Il religioso è stato fermato all’aeroporto di Atene. La sua giustificazione: sono i resti di una santa.
Un monaco cipriota è stato sorpreso all’aeroporto di Atene mentre trasportava nei suoi bagagli lo scheletro di una suora. Il personale di sicurezza dello scalo ha scoperto che l’uomo, 56enne, aveva con sè cranio ed altri resti avvolti un un panno. Fermato, con le autorità si è in un primo momento giustificando affermando di conservare le reliquie di una santa e di essere in procinto di trasferirle nel suo monastero. Si tratta di quel che rimane di una suora di un covnento cipriota morta quattro anni fa, ha fatto sapere la polizia.

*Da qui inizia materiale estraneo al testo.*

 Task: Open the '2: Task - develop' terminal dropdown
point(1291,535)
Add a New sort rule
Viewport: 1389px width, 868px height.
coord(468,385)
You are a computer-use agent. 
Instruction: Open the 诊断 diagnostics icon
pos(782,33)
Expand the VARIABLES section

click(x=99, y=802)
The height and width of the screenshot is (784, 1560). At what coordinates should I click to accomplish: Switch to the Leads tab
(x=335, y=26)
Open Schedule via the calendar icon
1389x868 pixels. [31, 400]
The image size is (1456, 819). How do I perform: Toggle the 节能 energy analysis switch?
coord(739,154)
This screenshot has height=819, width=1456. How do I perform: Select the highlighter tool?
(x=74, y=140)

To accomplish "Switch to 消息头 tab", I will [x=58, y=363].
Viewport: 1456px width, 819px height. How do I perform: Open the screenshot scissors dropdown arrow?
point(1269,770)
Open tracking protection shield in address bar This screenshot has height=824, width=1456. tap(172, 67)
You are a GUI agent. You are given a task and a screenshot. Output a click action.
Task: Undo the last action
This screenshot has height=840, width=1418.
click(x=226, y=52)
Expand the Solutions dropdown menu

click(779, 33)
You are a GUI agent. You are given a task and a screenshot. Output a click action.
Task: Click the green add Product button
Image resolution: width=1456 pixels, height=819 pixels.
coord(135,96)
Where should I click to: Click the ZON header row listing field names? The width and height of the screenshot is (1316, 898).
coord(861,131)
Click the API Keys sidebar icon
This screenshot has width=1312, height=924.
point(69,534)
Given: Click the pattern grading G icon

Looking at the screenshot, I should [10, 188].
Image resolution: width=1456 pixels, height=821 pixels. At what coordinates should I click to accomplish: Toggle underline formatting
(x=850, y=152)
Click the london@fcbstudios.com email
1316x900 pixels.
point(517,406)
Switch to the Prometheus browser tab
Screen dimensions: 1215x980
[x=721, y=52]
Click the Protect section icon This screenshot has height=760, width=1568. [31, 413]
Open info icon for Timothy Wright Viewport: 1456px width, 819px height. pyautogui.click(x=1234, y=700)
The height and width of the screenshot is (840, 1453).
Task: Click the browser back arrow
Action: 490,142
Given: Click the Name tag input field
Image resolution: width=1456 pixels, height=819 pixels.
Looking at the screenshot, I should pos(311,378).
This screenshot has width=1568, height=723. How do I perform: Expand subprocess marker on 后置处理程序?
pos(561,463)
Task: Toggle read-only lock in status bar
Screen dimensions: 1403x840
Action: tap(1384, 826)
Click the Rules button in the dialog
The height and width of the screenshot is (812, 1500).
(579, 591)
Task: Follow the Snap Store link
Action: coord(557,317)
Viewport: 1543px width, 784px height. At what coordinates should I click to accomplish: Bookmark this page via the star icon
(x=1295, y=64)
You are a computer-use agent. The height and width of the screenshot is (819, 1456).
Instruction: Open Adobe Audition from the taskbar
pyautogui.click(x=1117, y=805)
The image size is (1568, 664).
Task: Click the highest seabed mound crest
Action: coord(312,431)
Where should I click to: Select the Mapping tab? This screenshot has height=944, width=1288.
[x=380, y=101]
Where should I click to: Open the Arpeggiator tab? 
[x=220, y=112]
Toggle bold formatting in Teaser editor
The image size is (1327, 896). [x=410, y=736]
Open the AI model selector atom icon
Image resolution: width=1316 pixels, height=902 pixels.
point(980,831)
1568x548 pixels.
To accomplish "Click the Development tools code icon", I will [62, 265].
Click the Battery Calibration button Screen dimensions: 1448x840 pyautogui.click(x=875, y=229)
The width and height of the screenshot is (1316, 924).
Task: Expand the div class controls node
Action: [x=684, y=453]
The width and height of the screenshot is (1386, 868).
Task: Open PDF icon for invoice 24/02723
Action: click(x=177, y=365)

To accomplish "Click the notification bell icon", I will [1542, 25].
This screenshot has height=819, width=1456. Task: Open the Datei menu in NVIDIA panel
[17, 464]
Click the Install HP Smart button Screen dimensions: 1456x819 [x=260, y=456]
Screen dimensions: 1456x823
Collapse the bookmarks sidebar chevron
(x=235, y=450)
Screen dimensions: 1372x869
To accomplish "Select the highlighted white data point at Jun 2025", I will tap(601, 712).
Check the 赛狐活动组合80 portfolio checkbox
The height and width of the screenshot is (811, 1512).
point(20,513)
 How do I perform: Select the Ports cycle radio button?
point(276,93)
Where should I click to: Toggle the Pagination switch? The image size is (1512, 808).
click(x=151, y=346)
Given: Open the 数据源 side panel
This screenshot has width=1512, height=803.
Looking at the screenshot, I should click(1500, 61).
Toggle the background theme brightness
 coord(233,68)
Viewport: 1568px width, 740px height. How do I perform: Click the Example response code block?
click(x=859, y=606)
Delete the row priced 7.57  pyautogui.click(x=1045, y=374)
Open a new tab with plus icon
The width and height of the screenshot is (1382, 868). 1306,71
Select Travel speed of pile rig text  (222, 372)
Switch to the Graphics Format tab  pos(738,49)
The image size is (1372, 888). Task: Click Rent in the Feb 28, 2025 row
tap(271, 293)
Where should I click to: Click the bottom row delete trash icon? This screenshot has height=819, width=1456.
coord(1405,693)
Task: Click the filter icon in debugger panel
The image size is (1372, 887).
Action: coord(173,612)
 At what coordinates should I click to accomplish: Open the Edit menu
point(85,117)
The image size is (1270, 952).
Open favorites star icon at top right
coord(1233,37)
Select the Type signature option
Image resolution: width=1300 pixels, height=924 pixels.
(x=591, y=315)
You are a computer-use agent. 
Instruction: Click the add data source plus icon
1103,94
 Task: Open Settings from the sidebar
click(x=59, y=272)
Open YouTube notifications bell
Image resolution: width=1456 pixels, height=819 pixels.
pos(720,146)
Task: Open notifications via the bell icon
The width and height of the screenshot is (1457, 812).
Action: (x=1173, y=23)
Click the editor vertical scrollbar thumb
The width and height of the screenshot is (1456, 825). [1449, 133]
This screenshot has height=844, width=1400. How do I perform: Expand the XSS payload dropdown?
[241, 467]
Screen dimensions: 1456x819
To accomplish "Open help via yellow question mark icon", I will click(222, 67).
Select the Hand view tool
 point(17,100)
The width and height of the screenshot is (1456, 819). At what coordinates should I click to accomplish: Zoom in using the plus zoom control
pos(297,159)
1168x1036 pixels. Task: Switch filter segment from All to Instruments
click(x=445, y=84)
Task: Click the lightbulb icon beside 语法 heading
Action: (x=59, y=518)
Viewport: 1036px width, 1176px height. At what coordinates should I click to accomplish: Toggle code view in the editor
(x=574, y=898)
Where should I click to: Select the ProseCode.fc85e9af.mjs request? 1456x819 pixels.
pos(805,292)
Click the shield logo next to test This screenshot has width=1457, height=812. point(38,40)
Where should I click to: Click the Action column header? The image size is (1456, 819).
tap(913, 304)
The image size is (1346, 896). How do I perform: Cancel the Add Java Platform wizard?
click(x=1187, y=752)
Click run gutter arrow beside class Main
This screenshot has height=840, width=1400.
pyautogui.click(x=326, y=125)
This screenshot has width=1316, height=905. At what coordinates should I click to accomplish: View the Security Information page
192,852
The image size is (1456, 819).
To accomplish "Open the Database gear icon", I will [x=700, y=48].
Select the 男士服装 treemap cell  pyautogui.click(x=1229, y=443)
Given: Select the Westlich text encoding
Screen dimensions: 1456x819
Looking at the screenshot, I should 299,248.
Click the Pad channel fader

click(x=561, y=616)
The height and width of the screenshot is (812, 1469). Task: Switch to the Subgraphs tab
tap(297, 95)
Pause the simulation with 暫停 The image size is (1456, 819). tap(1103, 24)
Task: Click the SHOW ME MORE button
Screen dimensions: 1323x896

SANTI E SOLDI – Venerare i resti scheletrici dei santi è una antica tradizione greco-ortodossa. Una setta all’interno della Chiesa potrebbe aver venerato quel che rimane della suora anche se non di tratta ufficialmente di un santo. Tutto potrebbe essere mosso da interessi economici. In molte chiese le reliquie venerate vengono mostrate ai fedeli e viene data loro la possibilità di toccarle o baciarle. E di fianco viene accuratamente posto un box per la raccolta di donazioni. “Sembra essere l’opera di mascalzoni con interesse finanziario”, ha affermato – non a caso – l’arcivescovo di Cipro Chrysostomos ai giornalisti che lo hanno interrogato sul caso. Il monaco è stato liberato. Ma sul suo capo pesa l’accusa di furto e profanazione dei morti, in Grecia un reato. E’ stato sospeso anche sospeso dalla sua funzione monastica per tre mesi.